EXTRACTED ENTRIES |
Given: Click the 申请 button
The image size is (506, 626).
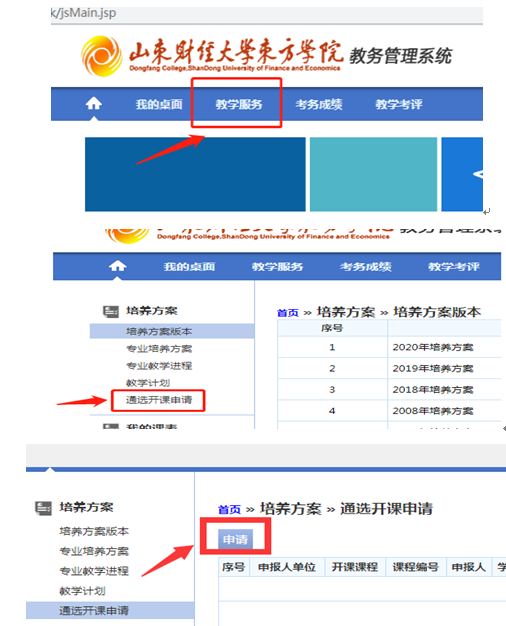Looking at the screenshot, I should [x=236, y=539].
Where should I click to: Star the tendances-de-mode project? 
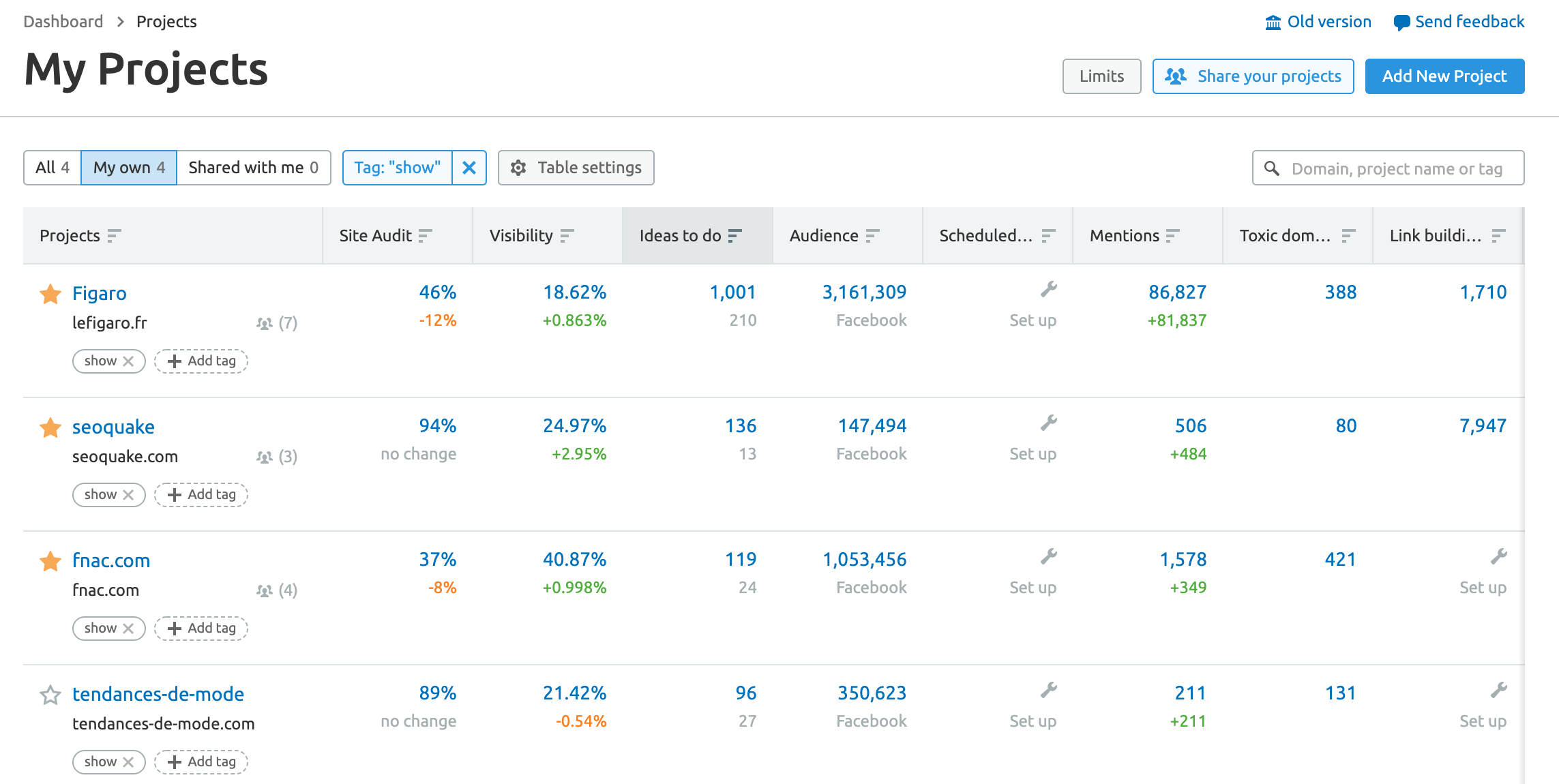pos(50,695)
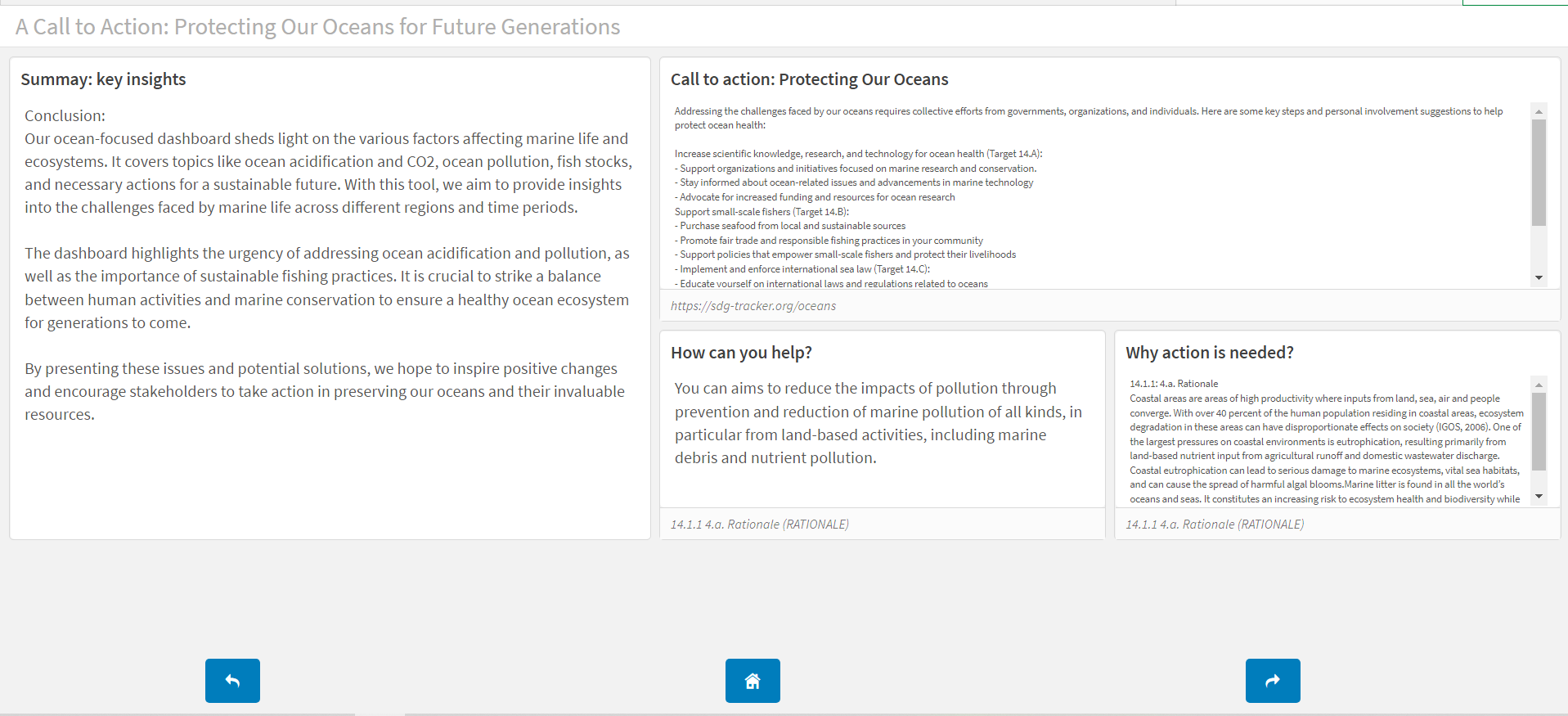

EXERCISE TASK | Rewrite the records from the line containing "Where should I" through the end of the records, changing "project" to "repository" and keeping everything else the same. Omit the pictures from your answer.

IN RESPONSE |
Where should I click to: Star the tendances-de-mode repository? 
pos(50,695)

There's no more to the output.